Category: Business News

Legal Innovation 26 May

Delaware Chancery Sides With Will Blodgett in Fairstead Equity Cancellation Dispute

Vice Chancellor Laster grants summary judgment to the Tredway founder, finding that Fairstead’s LLCs breached their own agreements when they stripped his stake. Damages remain to be determined.

Court & Docket Desk

The Delaware Court of Chancery has ruled that affordable housing operator Fairstead had no contractual right to cancel the equity interests of William Blodgett, one of its founding partners. Vice Chancellor J. Travis Laster issued the opinion on Wednesday, May 14, 2026, granting summary judgment to Blodgett in the suit Fairstead had filed against him. Lilah Burke first reported the decision for The Real Deal.

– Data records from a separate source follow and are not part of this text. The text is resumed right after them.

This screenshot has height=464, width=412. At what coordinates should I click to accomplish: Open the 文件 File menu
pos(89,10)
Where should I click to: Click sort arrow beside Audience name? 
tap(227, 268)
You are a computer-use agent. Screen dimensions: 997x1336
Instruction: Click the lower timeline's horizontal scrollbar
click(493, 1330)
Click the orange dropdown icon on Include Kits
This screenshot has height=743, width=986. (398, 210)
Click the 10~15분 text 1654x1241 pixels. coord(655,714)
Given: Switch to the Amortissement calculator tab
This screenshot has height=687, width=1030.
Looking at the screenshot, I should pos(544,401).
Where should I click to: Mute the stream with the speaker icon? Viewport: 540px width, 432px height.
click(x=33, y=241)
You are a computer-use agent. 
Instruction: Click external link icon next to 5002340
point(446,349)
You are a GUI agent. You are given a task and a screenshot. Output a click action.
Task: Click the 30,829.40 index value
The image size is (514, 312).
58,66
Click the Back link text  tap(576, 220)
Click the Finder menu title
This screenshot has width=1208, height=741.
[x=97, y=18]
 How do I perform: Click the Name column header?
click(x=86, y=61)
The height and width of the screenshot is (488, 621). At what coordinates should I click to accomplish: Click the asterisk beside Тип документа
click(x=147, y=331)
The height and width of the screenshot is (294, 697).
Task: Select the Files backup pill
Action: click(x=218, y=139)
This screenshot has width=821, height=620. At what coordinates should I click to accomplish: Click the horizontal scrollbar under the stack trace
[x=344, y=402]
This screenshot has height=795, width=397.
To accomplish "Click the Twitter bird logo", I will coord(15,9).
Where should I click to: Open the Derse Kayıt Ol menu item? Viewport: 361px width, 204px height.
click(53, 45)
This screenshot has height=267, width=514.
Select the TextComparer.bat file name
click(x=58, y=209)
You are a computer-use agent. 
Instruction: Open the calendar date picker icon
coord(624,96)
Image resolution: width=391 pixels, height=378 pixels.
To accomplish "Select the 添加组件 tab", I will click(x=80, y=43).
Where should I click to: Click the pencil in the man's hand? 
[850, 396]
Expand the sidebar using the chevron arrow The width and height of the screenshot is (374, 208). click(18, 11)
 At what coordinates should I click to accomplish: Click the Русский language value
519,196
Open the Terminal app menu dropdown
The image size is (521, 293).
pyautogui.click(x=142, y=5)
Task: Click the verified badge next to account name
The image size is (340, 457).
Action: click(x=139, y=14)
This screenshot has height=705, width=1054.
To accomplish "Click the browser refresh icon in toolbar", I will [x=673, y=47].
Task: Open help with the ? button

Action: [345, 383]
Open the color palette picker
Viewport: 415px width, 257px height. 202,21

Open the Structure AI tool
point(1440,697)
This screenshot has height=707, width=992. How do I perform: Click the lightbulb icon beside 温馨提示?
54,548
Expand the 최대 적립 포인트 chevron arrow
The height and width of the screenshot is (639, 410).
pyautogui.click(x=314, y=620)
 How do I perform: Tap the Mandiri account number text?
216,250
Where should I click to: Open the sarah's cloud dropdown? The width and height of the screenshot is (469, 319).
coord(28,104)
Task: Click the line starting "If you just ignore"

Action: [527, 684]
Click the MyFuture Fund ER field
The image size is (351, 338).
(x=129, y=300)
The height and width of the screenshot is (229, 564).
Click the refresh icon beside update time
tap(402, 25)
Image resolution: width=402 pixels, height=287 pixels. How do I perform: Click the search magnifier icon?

The ruling resolves a central piece of a dispute that has moved between arbitration and the Chancery Court for years. Blodgett countersued after Fairstead canceled his equity, and the court’s finding that the Fairstead LLCs were the ones in breach of the operative agreements opens the door to a damages award that his counsel says could reach the tens of millions of dollars. The size of any award has not been determined.

The legal hinge

Laster’s analysis turns on the line between Blodgett’s role as a Fairstead employee and his role as a member of the LLCs that held his ownership interest. An arbitrator previously found that Blodgett breached his employment agreement by sharing confidential information during the period he was preparing to leave the firm. The Chancery Court treated that conduct as belonging to the employment relationship.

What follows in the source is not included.